[About this exercise] Below is a listing from which only part is wanted; return exactly the lines from the one with "For every named" up to and including the one with "4x4 Accessories (102, 1558)".

[Stored data]
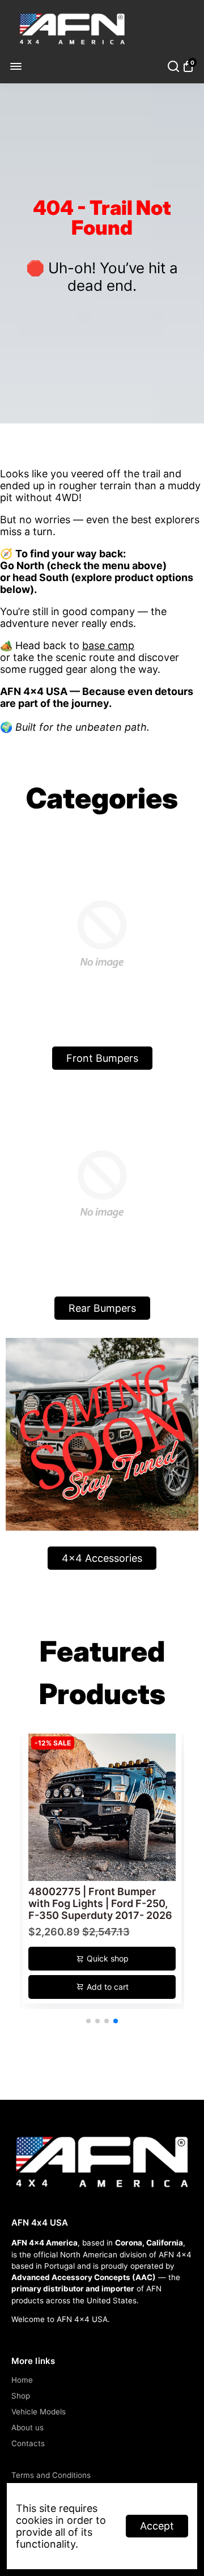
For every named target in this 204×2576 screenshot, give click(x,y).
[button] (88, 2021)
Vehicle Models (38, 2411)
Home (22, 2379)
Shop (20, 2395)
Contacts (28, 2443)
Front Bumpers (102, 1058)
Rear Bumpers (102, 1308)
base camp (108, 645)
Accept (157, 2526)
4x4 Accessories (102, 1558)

==

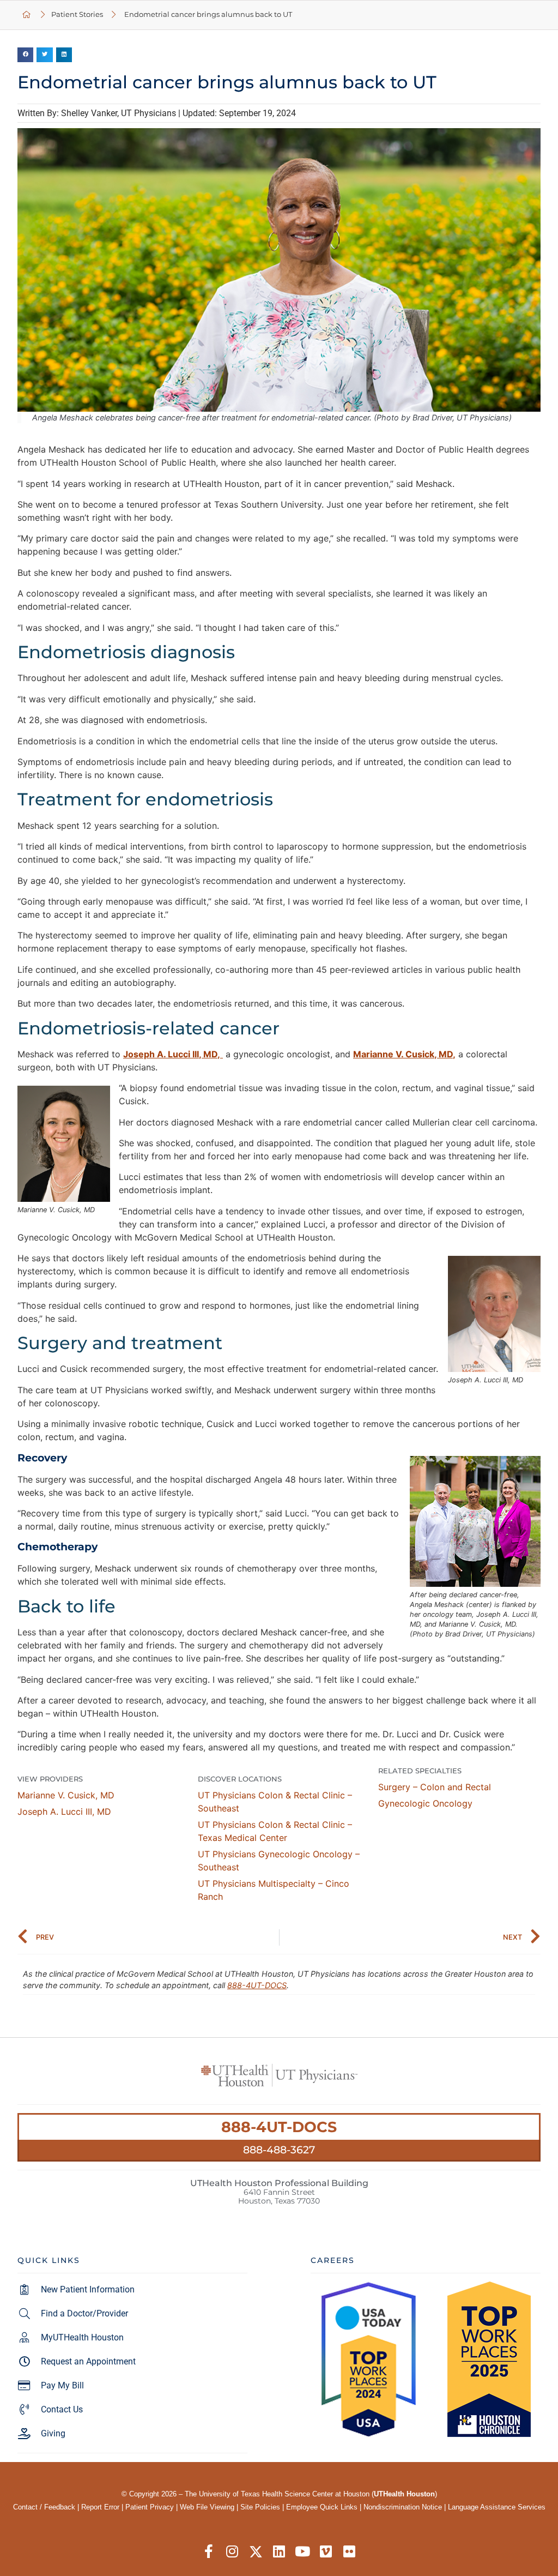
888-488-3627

[Written answer]
For every named target in this 204×2576 screenshot, give click(x,y).
[button] (88, 2021)
Vehicle Models (38, 2411)
Home (22, 2379)
Shop (20, 2395)
Contacts (28, 2443)
Front Bumpers (102, 1058)
Rear Bumpers (102, 1308)
base camp (108, 645)
Accept (157, 2526)
4x4 Accessories (102, 1558)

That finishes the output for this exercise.